Add 36 to every coordinate in the answers, and write out again the rows from the line with "Task: Select the" up to and including the line with "Action: click(704, 315)", requests included. Leave the pictures out.

+++ ENTRIES

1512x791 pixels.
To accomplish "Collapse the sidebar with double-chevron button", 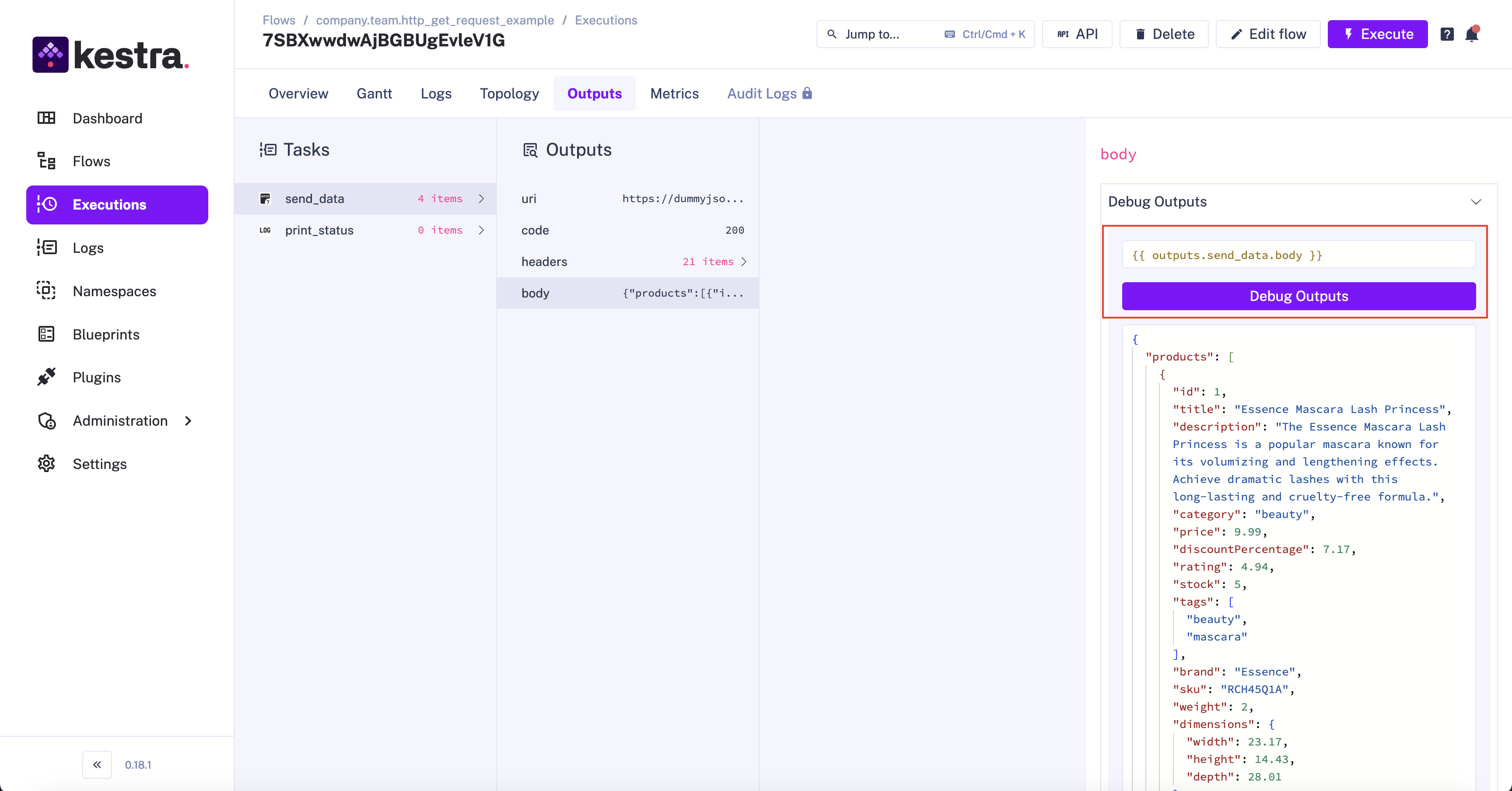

++++++
+++ ENTRIES

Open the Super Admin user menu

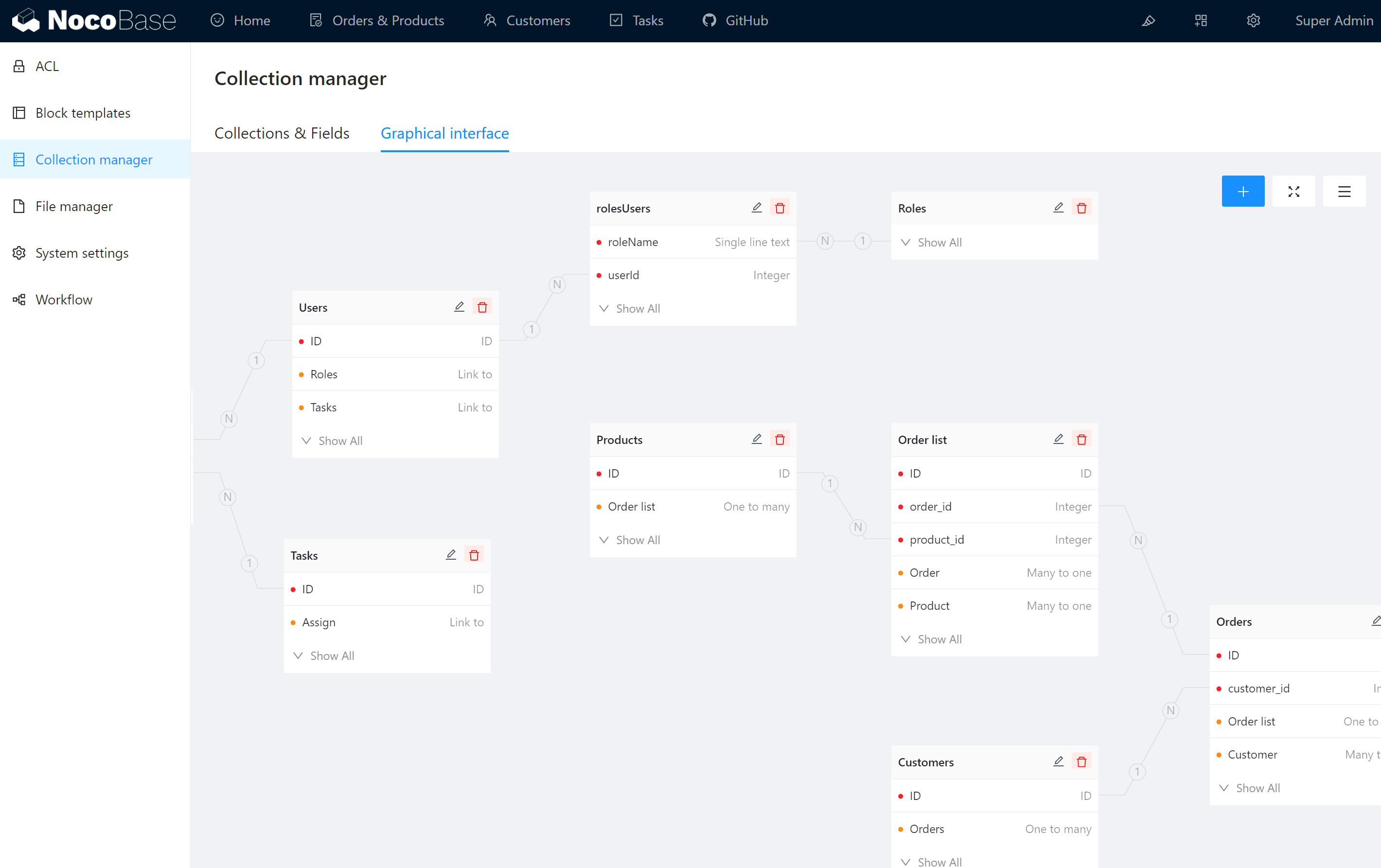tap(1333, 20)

++++++
+++ ENTRIES

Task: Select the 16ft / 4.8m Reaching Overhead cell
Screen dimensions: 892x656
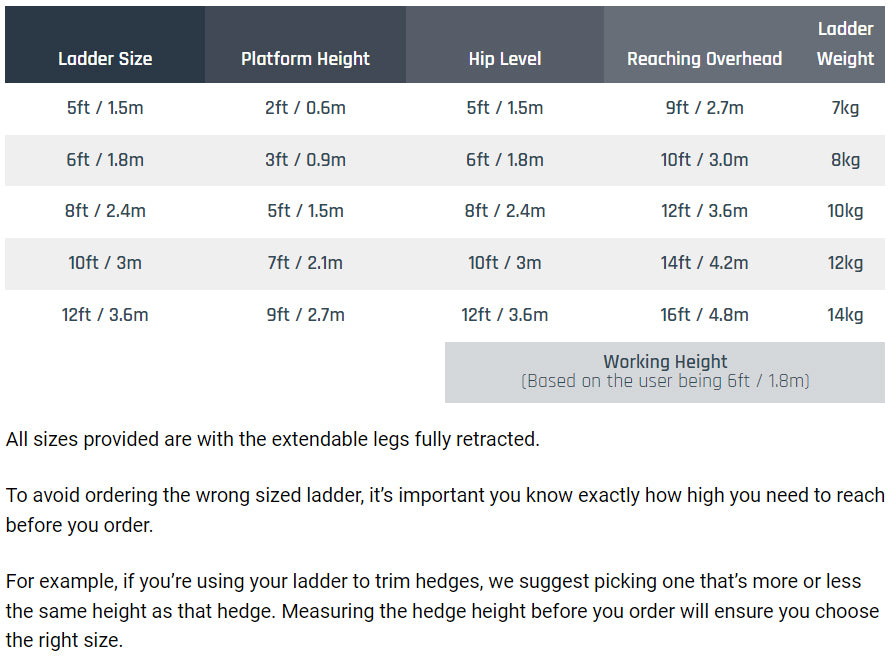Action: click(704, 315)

++++++

OUTPUT FOR THIS TASK:
Task: Select the 16ft / 4.8m Reaching Overhead cell
Screen dimensions: 892x656
Action: click(740, 351)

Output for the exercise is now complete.